Fundus-R1: Training a Fundus-Reading MLLM with Knowledge-Aware Reasoning on Public Data

Fundus imaging such as CFP, OCT and UWF is crucial for the early detection of retinal anomalies and diseases. Fundus image understanding, due to its knowledge-intensive nature, poses a challenging vision-language task. An emerging approach to addressing the task is to post-train a generic multimodal large language model (MLLM), either by supervised finetuning (SFT) or by reinforcement learning with verifiable rewards (RLVR), on a considerable amount of in-house samples paired with high-quality clinical reports. However, these valuable samples are not publicly accessible, which not only hinders reproducibility but also practically limits research to few players. To overcome the barrier, we make a novel attempt to train a reasoning-enhanced fundus-reading MLLM, which we term Fundus-R1, using exclusively public datasets, wherein over 94\% of the data are annotated with only image-level labels. Our technical contributions are two-fold. First, we propose a RAG-based method for composing image-specific, knowledge-aware reasoning traces.

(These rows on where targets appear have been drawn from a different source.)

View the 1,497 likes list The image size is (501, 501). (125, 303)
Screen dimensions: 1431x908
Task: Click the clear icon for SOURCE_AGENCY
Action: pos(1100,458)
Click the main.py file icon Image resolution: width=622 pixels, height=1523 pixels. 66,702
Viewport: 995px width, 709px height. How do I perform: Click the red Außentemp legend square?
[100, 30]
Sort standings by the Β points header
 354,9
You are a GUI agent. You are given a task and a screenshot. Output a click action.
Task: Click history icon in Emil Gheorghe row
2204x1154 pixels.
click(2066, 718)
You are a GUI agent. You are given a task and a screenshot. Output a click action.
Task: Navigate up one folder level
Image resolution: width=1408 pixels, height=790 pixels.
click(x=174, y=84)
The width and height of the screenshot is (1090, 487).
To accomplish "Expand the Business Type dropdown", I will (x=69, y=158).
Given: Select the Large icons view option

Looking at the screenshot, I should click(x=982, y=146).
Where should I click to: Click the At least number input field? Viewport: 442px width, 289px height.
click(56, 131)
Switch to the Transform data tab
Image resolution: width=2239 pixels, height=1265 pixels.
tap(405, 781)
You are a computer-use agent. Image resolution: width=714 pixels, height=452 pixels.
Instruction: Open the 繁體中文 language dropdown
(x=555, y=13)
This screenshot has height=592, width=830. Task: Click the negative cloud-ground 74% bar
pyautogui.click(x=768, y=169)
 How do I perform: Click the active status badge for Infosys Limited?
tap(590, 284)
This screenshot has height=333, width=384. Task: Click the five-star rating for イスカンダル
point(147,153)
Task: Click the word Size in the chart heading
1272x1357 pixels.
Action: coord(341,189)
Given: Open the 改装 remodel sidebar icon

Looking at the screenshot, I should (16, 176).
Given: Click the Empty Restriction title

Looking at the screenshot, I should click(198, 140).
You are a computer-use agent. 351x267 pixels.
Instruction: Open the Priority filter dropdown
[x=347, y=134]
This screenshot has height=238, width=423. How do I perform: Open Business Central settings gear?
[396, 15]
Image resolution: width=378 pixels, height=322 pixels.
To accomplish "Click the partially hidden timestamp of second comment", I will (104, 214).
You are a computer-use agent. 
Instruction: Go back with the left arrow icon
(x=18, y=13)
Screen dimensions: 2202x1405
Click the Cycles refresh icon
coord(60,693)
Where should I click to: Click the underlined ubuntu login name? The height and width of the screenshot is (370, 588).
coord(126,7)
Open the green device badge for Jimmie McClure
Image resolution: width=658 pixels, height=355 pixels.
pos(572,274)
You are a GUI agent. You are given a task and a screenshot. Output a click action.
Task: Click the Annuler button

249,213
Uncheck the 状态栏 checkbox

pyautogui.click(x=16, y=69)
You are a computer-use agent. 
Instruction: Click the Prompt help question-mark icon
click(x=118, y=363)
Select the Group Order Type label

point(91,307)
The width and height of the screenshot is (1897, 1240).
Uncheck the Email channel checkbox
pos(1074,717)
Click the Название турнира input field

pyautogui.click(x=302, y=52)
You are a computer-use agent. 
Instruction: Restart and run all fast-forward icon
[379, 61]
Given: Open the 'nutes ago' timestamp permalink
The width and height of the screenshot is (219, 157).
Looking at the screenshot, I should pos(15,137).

Such auto-generated traces link visual findings identified by a generic MLLM to the image labels in terms of ophthalmic knowledge. Second, we enhance RLVR with a process reward that encourages self-consistency of the generated reasoning trace in each rollout. Extensive experiments on three fundus-reading benchmarks, i.e., FunBench, Omni-Fundus and GMAI-Fundus, show that Fundus-R1 clearly outperforms multiple baselines, including its generic counterpart (Qwen2.5-VL) and a stronger edition post-trained without using the generated traces. This work paves the way for training powerful fundus-reading MLLMs with publicly available data.

翻译：眼底成像（如CFP、OCT和UWF）对于视网膜异常和疾病的早期检测至关重要。由于眼底图像理解具有知识密集型特点，这是一项具有挑战性的视觉-语言任务。解决该任务的新兴方法是在大量配备高质量临床报告的私有样本上，通过监督微调（SFT）或基于可验证奖励的强化学习（RLVR）对通用多模态大语言模型（MLLM）进行后训练。然而，这些宝贵的样本未公开，不仅阻碍了研究的可重复性，还将研究实践局限在少数机构。为突破这一障碍，我们做出全新尝试，利用完全公开的数据集训练推理增强型眼底读图MLLM（命名为Fundus-R1），其中超过94%的数据仅标注了图像级标签。我们的技术贡献有两方面：首先，提出基于RAG的方法来构建图像特异的知识感知推理轨迹。这些自动生成的轨迹将通用MLLM识别的视觉发现与眼底医学知识中的图像标签建立关联。其次，我们采用过程奖励增强RLVR，以鼓励每次推演中生成推理轨迹的自一致性。在三个眼底读图基准（FunBench、Omni-Fundus和GMAI-Fundus）上的广泛实验表明，Fundus-R1明显优于多个基线模型，包括其通用版本（Qwen2.5-VL）以及未使用生成轨迹进行后训练的更强版本。该工作为利用公开数据训练强大的眼底读图MLLM奠定了基础。